Ces visites seront indemnisées sur présentation d'un certificat médical, sur la base de l'horaire moyen du mois durant lequel elles s'absentent, et cela dans la limite du temps nécessaire.
En cas d'horaire fixe pour l'ensemble du personnel ou pour leur service, les femmes enceintes sont autorisées, à partir du quatrième mois de grossesse, attestée par certificat médical, à quitter leur poste de travail 10 minutes avant l'heure de sortie – midi et soir – sans diminution de salaire.
La mère allaitant son enfant aura droit, pendant 1 an à compter de l'expiration du congé maternité, à s'absenter 1 heure par jour suivant les dispositions légales. »
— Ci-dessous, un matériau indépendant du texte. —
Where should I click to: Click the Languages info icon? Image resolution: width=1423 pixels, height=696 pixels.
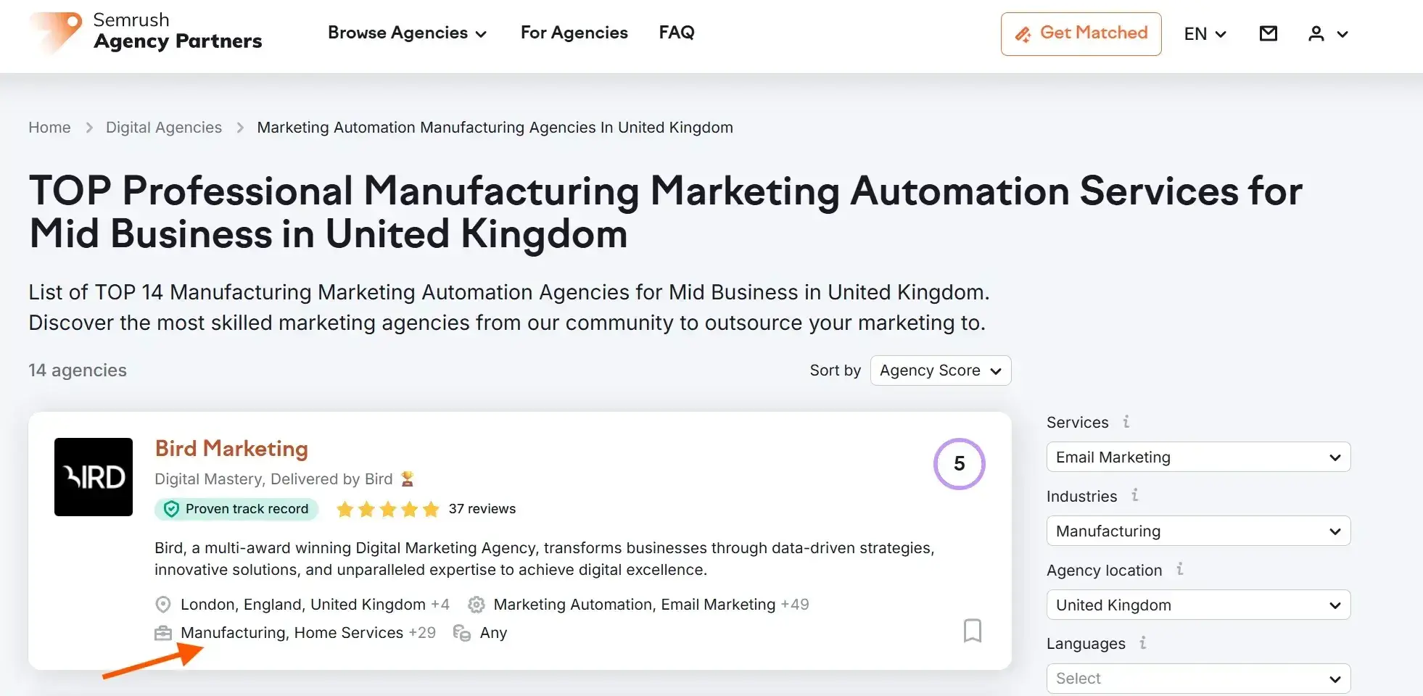[x=1143, y=644]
La personne salariée conjoint de la femme enceinte ou bénéficiant d'une assistance médicale à la procréation ou liée à elle par un pacte civil de solidarité ou la personne concubine bénéficie également d'une autorisation d'absence pour se rendre à quatre de ces examens médicaux obligatoires ou de ces actes médicaux nécessaires pour chaque protocole du parcours d'assistance médicale au maximum.
Conformément aux dispositions légales en vigueur les trois premières absences n'entraînent aucune diminution de rémunération.